(Source material)

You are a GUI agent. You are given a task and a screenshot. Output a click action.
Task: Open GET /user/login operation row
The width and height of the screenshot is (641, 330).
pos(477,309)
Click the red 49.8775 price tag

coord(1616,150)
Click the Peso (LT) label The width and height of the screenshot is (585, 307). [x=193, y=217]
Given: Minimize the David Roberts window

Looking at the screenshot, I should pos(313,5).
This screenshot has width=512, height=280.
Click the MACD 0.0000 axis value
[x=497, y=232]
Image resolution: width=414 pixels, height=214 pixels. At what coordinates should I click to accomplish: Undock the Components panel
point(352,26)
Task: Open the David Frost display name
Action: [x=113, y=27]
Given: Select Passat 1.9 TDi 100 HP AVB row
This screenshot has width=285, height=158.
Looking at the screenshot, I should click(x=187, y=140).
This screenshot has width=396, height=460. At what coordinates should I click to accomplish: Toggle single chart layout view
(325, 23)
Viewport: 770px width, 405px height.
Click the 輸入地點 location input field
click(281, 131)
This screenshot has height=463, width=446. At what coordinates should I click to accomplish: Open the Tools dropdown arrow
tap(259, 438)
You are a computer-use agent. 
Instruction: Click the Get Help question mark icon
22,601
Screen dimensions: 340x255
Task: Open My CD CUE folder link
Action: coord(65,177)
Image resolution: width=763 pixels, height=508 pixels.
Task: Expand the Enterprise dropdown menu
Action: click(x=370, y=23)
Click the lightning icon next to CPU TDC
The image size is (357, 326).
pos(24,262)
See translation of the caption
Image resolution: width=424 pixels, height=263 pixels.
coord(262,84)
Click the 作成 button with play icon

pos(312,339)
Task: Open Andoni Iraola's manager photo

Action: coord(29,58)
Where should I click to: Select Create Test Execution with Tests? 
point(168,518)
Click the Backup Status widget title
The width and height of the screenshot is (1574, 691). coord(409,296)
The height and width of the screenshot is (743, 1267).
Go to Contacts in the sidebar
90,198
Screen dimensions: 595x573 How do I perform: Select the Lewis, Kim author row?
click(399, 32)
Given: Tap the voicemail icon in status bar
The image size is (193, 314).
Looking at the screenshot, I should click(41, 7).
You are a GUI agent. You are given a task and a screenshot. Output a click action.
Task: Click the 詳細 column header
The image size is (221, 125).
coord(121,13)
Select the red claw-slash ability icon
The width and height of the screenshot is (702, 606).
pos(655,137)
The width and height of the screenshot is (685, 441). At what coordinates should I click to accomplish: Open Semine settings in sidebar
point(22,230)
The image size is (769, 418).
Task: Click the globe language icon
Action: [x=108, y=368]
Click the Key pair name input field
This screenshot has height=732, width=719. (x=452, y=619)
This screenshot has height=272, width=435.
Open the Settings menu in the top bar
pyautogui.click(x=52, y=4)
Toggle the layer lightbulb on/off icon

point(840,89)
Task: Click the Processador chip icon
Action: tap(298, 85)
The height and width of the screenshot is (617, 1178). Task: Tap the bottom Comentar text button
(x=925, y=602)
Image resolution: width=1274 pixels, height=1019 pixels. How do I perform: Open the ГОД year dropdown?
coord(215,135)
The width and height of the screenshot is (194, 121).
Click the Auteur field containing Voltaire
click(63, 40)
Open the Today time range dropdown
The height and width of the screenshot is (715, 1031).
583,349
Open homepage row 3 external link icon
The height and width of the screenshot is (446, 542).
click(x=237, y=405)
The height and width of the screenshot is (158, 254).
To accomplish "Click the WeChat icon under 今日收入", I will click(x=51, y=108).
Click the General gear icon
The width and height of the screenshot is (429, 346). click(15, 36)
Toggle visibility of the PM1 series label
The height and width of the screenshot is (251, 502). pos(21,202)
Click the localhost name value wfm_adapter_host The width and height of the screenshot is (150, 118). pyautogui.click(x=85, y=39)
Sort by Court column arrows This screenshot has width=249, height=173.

(End Source material)

What is expected
Exactly as written, please reproduce the lines from the first line of the data to the line containing "You are a computer-use agent.", inclusive, and nothing else.

Answer for the task
You are a GUI agent. You are given a task and a screenshot. Output a click action.
Task: Open GET /user/login operation row
The width and height of the screenshot is (641, 330).
pos(477,309)
Click the red 49.8775 price tag

coord(1616,150)
Click the Peso (LT) label The width and height of the screenshot is (585, 307). [x=193, y=217]
Given: Minimize the David Roberts window

Looking at the screenshot, I should pos(313,5).
This screenshot has width=512, height=280.
Click the MACD 0.0000 axis value
[x=497, y=232]
Image resolution: width=414 pixels, height=214 pixels. At what coordinates should I click to accomplish: Undock the Components panel
point(352,26)
Task: Open the David Frost display name
Action: [x=113, y=27]
Given: Select Passat 1.9 TDi 100 HP AVB row
This screenshot has width=285, height=158.
Looking at the screenshot, I should click(x=187, y=140).
This screenshot has width=396, height=460. At what coordinates should I click to accomplish: Toggle single chart layout view
(325, 23)
Viewport: 770px width, 405px height.
Click the 輸入地點 location input field
click(281, 131)
This screenshot has height=463, width=446. At what coordinates should I click to accomplish: Open the Tools dropdown arrow
tap(259, 438)
You are a computer-use agent. 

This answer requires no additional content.